Para desgracia de Claudio y otros tantos, la fuente, todavía perseverante en su manar, ha terminado por confundir su pasado, sometida a un presente de difícil explicación. Ya no brota de las manos de un pastor, de la necesidad que de frescor tuvo el Tío Trampao. Engañada por una normalización presentista, ha tornado en fuente del Montañero, figurando de tal manera en todos los descriptores del terreno que uno pueda encontrar. Perdida en la voluntad exploradora del colonizador guadarramista, la vieja fuentecilla del Tío Trampao tornó en recurso de montañeros, como si nunca más hubiera habido pastor alguno que necesitara saciar la sed que el trajín del tajo trae al trabajador.
Trasfundida toda aquella sangre manchada de sudor extremo proveniente de un esfuerzo laboral en deleite y goce del diletante intelectual, el pinar y bosque de Valsaín ha ido perdiendo la memoria en beneficio de una suerte de colonización finisecular de difícil comprensión. Cada fin de semana una horda de fenicios desmemoriados, de griegos supremacistas y romanos normalizadores; de cartagineses presentistas y castellanos ávidos de enriquecer un mañana alejado de un ayer que a nadie parece importar, los lugares del bosque serrano, del viejo bosque de Segovia, del pinar de Valsaín y la nava de San Ildefonso van perdiendo su topónimo natalicio, base de la identidad que los creó. La fuente del Tío Trampao, la Peña Lisa o el Chozo de Chuequina, ha roto con el ayer convertidos en fuente del montañero, rincón del abuelo o caseta del buen pastor, todo ello en esas letras minúsculas sin personalidad que borran la grandeza de un pasado humilde.

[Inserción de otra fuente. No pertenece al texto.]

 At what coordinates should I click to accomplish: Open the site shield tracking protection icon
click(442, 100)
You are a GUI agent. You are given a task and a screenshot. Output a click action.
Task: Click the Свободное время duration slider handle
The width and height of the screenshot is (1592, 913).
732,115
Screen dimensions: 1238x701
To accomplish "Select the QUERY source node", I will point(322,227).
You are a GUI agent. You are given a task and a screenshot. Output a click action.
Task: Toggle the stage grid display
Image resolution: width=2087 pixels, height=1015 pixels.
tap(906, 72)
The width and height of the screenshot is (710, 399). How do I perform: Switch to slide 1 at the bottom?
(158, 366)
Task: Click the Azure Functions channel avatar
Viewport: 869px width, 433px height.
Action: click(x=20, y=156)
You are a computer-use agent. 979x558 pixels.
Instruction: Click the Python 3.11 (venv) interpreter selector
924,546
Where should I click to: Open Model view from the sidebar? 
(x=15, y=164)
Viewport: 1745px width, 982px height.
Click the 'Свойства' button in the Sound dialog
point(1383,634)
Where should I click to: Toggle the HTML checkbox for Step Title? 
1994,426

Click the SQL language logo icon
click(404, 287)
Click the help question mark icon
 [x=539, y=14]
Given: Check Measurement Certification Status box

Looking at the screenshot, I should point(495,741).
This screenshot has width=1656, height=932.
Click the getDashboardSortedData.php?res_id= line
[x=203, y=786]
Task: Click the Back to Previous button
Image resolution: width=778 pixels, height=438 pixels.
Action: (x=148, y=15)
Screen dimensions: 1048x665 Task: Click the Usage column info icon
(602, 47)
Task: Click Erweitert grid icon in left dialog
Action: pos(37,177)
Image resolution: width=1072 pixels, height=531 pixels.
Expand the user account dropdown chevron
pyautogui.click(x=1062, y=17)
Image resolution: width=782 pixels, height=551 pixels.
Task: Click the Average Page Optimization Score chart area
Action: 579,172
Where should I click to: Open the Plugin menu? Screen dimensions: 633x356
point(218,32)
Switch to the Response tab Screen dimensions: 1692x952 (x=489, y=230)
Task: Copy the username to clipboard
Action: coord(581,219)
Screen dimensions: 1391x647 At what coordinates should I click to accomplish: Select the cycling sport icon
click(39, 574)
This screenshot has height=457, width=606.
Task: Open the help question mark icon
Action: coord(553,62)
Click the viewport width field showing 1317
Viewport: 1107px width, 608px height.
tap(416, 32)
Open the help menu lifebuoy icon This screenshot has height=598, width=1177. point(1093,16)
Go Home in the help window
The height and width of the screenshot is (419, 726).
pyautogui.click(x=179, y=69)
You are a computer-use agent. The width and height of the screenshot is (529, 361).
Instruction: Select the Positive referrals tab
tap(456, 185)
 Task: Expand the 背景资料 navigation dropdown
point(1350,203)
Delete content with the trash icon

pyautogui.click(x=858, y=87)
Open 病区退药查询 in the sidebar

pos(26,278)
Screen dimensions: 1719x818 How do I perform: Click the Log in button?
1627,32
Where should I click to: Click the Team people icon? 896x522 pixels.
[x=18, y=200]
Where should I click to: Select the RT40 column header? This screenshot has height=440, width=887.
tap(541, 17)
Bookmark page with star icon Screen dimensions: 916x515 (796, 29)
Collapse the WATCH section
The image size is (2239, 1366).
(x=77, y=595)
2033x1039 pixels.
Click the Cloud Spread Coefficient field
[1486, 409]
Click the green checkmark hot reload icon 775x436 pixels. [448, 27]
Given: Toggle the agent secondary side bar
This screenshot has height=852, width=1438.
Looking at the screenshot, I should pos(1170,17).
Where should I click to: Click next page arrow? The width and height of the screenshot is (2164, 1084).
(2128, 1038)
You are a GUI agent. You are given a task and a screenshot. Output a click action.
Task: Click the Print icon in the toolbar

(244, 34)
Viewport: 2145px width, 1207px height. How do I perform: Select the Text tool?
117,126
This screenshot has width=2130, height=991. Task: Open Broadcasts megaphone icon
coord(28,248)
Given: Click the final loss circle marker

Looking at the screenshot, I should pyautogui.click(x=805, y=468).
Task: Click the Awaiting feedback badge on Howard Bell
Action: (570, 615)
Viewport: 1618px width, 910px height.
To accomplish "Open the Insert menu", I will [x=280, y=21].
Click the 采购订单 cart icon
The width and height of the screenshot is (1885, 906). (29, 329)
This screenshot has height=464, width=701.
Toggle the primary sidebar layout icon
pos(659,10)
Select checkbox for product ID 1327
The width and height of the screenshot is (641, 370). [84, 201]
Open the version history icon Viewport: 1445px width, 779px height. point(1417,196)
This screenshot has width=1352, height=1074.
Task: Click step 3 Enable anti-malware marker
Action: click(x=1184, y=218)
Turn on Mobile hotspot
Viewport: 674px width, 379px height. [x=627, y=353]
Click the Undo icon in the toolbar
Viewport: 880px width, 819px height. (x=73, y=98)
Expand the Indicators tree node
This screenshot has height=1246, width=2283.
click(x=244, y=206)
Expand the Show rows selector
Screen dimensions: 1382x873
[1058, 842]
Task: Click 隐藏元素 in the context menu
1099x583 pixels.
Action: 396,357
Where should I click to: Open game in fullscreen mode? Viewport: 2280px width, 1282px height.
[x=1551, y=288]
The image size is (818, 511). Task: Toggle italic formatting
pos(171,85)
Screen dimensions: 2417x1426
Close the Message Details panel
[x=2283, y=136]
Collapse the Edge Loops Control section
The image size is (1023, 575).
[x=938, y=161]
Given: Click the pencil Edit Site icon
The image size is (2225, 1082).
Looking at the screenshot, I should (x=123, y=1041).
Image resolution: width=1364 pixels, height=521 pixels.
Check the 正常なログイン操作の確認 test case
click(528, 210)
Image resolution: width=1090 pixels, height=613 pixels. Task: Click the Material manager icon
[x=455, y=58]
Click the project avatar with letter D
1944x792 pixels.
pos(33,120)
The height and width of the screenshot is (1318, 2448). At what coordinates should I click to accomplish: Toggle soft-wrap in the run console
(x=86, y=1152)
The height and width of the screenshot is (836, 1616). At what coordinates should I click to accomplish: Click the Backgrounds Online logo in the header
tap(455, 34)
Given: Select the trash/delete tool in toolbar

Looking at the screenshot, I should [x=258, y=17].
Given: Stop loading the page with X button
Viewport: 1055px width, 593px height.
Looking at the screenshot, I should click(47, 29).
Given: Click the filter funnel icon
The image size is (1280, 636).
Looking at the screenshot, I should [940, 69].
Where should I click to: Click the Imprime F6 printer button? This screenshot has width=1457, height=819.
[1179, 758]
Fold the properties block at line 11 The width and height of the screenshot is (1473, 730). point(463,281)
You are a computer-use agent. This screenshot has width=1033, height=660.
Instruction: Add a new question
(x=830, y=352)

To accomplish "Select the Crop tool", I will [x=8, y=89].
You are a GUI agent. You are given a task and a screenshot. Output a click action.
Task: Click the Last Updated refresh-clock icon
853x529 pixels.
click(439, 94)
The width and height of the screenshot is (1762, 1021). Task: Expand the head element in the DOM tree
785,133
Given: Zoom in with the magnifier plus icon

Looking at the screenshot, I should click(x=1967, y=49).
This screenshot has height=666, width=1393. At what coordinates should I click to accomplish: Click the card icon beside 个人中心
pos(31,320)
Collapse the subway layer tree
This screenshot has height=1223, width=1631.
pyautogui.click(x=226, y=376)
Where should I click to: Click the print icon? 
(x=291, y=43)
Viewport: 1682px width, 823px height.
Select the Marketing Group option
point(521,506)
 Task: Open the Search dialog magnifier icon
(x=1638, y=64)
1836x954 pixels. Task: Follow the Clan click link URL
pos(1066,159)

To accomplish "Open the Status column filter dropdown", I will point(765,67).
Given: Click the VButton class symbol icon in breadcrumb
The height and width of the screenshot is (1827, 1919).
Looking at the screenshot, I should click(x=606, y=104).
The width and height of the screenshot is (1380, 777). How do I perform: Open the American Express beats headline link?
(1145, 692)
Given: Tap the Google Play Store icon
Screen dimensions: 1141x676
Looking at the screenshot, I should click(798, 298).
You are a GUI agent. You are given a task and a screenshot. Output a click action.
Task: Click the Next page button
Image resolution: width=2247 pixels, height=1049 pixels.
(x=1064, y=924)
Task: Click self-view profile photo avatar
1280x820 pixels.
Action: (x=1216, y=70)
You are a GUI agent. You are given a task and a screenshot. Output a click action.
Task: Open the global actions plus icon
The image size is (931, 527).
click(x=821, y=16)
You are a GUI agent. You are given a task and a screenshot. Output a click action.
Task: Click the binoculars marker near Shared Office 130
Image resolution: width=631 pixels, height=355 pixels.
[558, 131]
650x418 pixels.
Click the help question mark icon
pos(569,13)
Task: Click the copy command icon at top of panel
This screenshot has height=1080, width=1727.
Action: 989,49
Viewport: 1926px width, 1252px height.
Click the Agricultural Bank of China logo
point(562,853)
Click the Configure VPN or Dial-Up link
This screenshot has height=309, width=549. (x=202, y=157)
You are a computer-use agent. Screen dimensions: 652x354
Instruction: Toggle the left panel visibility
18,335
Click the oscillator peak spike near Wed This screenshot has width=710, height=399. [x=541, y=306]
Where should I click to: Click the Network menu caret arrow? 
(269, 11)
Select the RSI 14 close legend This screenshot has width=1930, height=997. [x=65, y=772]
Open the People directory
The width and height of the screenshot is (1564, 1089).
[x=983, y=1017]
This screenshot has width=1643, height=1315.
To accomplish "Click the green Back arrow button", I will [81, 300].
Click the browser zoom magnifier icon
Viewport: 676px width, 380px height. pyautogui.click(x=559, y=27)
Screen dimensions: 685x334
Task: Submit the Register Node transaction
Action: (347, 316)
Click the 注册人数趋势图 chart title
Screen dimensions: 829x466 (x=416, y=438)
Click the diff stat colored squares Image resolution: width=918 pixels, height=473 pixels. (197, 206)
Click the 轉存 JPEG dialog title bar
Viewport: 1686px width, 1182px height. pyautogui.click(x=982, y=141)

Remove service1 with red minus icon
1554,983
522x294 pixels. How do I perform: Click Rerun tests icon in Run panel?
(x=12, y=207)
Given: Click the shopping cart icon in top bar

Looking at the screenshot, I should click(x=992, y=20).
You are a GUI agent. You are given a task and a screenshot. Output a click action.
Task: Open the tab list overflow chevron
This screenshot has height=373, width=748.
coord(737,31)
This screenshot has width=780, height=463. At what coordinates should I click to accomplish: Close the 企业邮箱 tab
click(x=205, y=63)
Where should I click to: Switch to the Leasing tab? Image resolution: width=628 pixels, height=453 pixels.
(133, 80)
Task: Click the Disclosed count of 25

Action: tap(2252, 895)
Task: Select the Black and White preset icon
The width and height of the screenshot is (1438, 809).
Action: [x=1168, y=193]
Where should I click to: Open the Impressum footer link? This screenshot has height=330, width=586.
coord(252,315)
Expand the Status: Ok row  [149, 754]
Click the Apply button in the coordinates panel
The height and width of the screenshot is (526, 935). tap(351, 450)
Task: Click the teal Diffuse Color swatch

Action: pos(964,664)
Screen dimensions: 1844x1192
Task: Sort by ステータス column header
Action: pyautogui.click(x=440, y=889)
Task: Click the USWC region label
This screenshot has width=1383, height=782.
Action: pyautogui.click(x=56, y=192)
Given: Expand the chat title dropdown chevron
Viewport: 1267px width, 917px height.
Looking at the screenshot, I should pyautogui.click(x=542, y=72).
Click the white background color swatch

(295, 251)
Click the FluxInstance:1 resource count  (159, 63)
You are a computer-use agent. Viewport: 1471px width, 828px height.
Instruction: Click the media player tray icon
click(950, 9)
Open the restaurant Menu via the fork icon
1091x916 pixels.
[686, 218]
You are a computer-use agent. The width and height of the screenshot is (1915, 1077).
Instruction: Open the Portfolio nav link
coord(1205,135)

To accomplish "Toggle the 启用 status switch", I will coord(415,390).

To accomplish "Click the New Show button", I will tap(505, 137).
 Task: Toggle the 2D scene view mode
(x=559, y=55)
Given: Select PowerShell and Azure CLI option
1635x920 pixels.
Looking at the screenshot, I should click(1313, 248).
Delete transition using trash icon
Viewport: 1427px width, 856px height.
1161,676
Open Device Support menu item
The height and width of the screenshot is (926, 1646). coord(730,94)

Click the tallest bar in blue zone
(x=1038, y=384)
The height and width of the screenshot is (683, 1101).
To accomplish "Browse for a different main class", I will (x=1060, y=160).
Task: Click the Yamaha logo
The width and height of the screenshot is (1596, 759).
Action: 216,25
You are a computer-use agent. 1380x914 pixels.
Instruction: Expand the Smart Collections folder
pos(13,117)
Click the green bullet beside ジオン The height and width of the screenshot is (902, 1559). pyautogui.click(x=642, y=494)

Y no se confundan, queridos lectores, que en el esfuerzo preservador de la memoria del pasado se halla la salvación de un mañana comprometido. Escribir todo en presente nos convierte en insensatos sin conciencia, que habría dicho mi Señor Padre, pues la toponimia del ayer es el idioma que no permitirá afrontar el mañana con garantías de, al menos, no caer en los mismos atolladeros sufridos. La historia, honesta y prudente madre de todo futuro, ha cuidado siempre de proteger el origen de todas las cosas. Y en ese origen, no tengan la menor duda, las palabras no cambian por modas, desconocimiento y, sencillamente, deslealtad con quienes tuvieron el acierto de escribirlas por primera vez, aunque fuera el Tío Trampao cansado de llevar la lengua seca como la mojama camino del Puerto de los Neveros.